Dalam warisan budaya keraton, mandi menjadi bagian penting dari tata rias diri untuk menjaga penampilan secara menyeluruh. Ritme harian ini dipandang sebagai waktu khusus untuk merawat tubuh dan pikiran.
Advertisement
Ritual tersebut lazim menggunakan lulur yang diracik dari rempah pilihan, yakni bunga, daun, dan akar tanaman yang dipercaya mampu menutrisi kulit secara mendalam sekaligus menghadirkan ketenangan bagi tubuh dan pikiran.
Lebih dari simbol kecantikan, tradisi ini juga dimaknai sebagai penghormatan terhadap keseimbangan antara alam dan tubuh, diwariskan turun-temurun sebagai rahasia perawatan kulit para bangsawan.
Esensi Lulur Teh Keraton
Mengangkat kembali esensi perawatan tubuh klasik dengan sentuhan formulasi masa kini, Purbasari memadukan bahan-bahan alami bernilai tinggi dengan teknologi perawatan kulit modern untuk memberikan hasil optimal.

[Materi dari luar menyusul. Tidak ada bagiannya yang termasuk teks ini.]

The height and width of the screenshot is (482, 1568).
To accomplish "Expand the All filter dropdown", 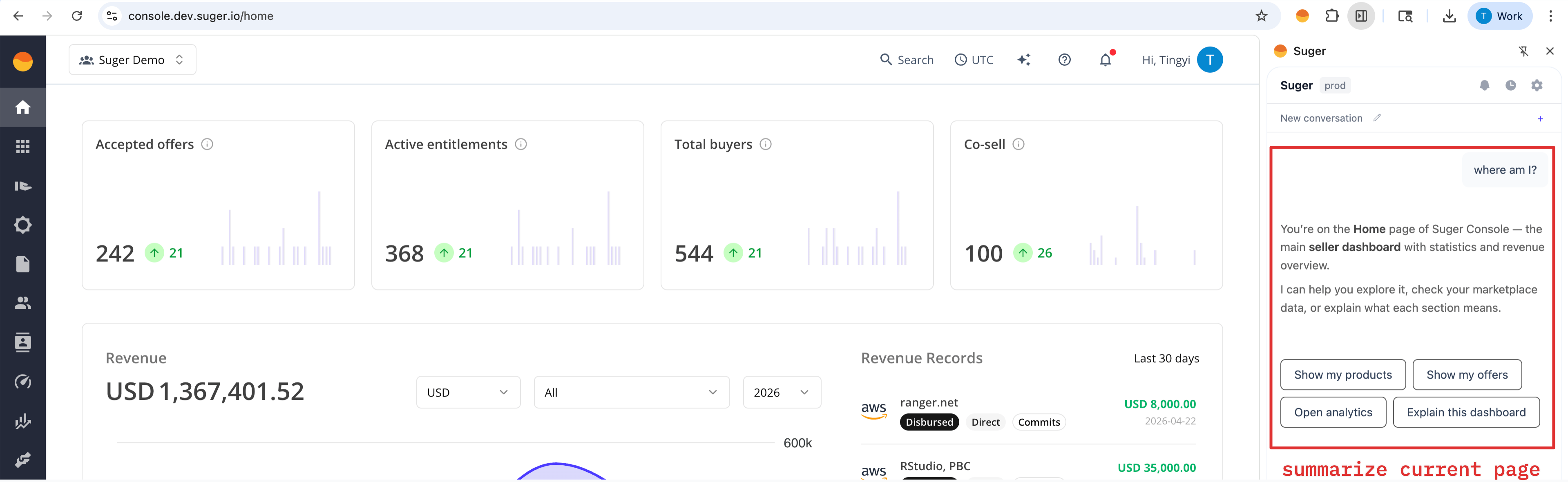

Lulur ini diperkaya Chamomilla Recutita Extract (chamomile extract) yang dikenal mampu menenangkan kulit dan meredakan iritasi. Kehadiran Camellia Sinensis Leaf Extract (green tea extract) yang kaya antioksidan membantu melawan tanda-tanda penuaan dini sekaligus menjaga elastisitas kulit.
Jasminum Officinale Oil (jasmine oil) memberikan kelembapan serta keharuman lembut bernuansa tradisional yang menenangkan. Sementara niacinamide bekerja membantu memperbaiki tampilan kulit kusam, sehingga tampak lebih cerah dan sehat.
Setiap penggunaan Purbasari Lulur Mandi Teh Keraton menghadirkan sensasi lembut yang menyelimuti kulit, membersihkan hingga ke pori-pori tanpa menghilangkan kelembapan alaminya. Teksturnya yang halus berpadu dengan aroma teh melati, menciptakan pengalaman mandi yang menyegarkan sekaligus menyerupai perawatan spa mewah ala bangsawan keraton.
Mengenalkan Budaya pada Generasi Muda
Sebagai upaya mengenalkan kembali lulur tradisional kepada generasi muda, beberapa waktu lalu Purbasari menggelar acara bertajuk A Touch of Royal Beauty di halaman Candi Tirta Raharjo, Yogyakarta.
Belasan perempuan Gen Z diajak bereksperimen meracik sendiri ramuan lulur kecantikan khas Keraton Yogyakarta, menghadirkan pengalaman langsung untuk memahami kekayaan tradisi perawatan tubuh Nusantara.
Brand Executive Purbasari, Carensca, menjelaskan bahwa kegiatan ini menjadi langkah nyata melestarikan budaya Nusantara di kalangan generasi muda. Selain itu, diharapkan perempuan Indonesia semakin memahami, menghargai, dan percaya diri menggunakan produk kecantikan berbasis kekayaan alam Nusantara, tanpa bergantung pada produk luar negeri.
"Kami ingin melestarikan budaya Nusantara dan memberikan wawasan tentang kekayaan lokal yang tak kalah dengan produk luar negeri. Lulur Teh Keraton menjadi salah satu yang kami hadirkan agar masyarakat bisa merasakan perawatan ala keraton di rumah," ujar Carensca.
Melalui perpaduan tradisi dan inovasi sains, Purbasari mengajak setiap perempuan merasakan kembali ritual perawatan tubuh yang istimewa, menjadikan setiap momen mandi sebagai waktu untuk memanjakan diri, menenangkan pikiran, dan mengembalikan keindahan alami kulit.